Segment Start: Extract provided

Previous to this role, she was a Deputy Minister of several departments in the Alberta government, including Finance and Treasury Board and Advanced Education and Technology. Key accomplishments include Alberta Budget 2012 and 2013, the redesign of Alberta’s innovation system and creation of the Alberta Innovates Corporations, bringing Alberta post-secondary institutions together to plan and collaborate through Campus Alberta, and development of Alberta’s Health Policy Framework and Integrated Resource Management Policy Framework.
She holds a BSc from The University of Winnipeg, a MSc from the University of Manitoba and a PhD from McMaster University in Ecology and a Post-Doc in aquatic ecology from the University of Alberta.
Margot Young is Professor in the Allard School of Law at the University of British Columbia. After studying at the University of British Columbia, the University of Toronto, and the University of California, Berkeley, Professor Young began her teaching career at the Faculty of Law at the University of Victoria. In 1992, she moved to the University of British Columbia.
Professor Young teaches in the areas of constitutional and social justice law. Professor Young’s research interests focus on equality law and theory, women’s economic equality, urban theory, and local housing politics and rights. She is also working on the intersections between environmental justice, social justice, feminism, and human rights. Professor Young was co-editor of the collection Poverty: Rights, Social Citizenship and Legal Activism and was recently co-Principal Investigator of the Housing Justice Project (HousingJustice.ca). She is widely published in a variety of journals and edited books.

Segment End: Extract provided
Segment Start: Given information

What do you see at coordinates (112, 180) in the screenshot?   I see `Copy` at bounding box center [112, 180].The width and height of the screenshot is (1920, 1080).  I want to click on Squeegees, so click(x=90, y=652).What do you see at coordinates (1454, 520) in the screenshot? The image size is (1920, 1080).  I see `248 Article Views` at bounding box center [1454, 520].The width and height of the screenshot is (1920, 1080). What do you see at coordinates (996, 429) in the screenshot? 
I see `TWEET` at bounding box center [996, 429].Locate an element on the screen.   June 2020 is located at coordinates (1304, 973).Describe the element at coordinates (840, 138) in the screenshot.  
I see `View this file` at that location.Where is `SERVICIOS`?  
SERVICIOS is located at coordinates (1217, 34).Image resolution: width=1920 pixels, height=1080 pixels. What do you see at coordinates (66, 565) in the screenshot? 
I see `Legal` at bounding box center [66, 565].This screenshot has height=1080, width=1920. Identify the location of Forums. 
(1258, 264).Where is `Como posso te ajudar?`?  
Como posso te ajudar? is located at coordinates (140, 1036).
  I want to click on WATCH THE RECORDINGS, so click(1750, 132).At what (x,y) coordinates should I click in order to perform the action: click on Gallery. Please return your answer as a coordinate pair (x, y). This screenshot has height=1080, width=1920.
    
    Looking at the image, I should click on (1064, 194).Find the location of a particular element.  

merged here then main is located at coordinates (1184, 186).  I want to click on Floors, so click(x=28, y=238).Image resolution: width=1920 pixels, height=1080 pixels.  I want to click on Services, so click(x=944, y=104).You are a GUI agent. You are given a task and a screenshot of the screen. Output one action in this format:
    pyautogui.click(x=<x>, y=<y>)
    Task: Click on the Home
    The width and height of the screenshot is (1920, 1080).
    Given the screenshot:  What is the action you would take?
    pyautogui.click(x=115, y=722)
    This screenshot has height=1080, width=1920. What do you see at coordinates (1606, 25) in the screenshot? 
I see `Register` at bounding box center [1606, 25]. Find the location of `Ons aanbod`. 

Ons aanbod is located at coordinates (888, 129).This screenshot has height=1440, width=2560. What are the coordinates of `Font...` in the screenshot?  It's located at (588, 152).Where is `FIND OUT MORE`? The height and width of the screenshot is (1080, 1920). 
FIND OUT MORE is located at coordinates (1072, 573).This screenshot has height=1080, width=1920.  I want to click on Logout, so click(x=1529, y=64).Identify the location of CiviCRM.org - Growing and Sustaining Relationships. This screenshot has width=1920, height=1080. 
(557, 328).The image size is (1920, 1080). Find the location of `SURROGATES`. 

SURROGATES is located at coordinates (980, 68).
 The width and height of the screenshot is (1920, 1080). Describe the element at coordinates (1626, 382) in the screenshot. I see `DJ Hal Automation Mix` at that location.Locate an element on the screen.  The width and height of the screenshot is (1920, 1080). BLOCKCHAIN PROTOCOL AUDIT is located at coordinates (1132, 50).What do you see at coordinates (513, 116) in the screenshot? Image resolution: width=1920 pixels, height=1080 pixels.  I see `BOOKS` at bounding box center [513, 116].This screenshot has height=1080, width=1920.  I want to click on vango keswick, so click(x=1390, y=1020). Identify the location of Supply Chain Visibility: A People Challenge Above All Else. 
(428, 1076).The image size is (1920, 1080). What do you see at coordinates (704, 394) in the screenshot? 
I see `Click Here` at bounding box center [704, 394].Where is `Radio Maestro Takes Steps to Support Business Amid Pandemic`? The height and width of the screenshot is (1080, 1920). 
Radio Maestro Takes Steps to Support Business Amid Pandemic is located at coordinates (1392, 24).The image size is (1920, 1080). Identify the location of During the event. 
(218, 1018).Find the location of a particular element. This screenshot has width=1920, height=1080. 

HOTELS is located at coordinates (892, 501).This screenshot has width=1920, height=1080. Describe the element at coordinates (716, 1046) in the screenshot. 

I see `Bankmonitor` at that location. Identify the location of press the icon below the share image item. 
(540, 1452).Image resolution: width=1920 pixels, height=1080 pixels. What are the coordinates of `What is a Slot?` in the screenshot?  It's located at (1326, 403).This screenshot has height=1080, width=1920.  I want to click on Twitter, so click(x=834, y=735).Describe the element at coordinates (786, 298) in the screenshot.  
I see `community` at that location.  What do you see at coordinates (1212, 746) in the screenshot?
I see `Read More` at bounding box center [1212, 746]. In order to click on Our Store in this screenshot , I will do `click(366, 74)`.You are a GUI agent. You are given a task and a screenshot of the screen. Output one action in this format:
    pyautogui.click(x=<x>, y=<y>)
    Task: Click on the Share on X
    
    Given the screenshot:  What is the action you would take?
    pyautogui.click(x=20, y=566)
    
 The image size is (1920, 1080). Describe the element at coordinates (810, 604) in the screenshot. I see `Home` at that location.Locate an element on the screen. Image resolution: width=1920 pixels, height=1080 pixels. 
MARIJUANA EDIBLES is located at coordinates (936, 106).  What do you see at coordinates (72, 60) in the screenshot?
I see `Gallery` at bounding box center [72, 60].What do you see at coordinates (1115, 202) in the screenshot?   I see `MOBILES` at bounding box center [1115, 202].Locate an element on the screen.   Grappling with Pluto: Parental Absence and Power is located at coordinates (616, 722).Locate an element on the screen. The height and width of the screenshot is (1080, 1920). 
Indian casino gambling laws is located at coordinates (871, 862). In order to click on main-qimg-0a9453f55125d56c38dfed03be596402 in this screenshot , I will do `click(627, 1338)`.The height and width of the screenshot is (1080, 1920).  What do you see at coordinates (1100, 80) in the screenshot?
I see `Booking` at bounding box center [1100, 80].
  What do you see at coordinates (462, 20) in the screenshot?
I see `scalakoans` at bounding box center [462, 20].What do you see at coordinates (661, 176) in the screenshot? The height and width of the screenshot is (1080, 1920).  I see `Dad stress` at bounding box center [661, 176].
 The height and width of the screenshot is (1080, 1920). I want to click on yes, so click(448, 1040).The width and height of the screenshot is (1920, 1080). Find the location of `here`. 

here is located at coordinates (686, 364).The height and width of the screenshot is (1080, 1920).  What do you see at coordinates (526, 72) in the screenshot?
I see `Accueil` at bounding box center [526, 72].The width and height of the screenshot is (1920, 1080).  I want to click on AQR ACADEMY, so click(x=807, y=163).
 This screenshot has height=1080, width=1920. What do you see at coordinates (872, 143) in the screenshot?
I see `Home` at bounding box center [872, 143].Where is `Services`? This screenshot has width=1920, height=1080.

Segment End: Given information

What you have to do -
Could you return the part of the biographies from "Professor Young teaches" to "and edited books.", copied word for word? The items have no connection to the biographies.

Answer to the problem -
Professor Young teaches in the areas of constitutional and social justice law. Professor Young’s research interests focus on equality law and theory, women’s economic equality, urban theory, and local housing politics and rights. She is also working on the intersections between environmental justice, social justice, feminism, and human rights. Professor Young was co-editor of the collection Poverty: Rights, Social Citizenship and Legal Activism and was recently co-Principal Investigator of the Housing Justice Project (HousingJustice.ca). She is widely published in a variety of journals and edited books.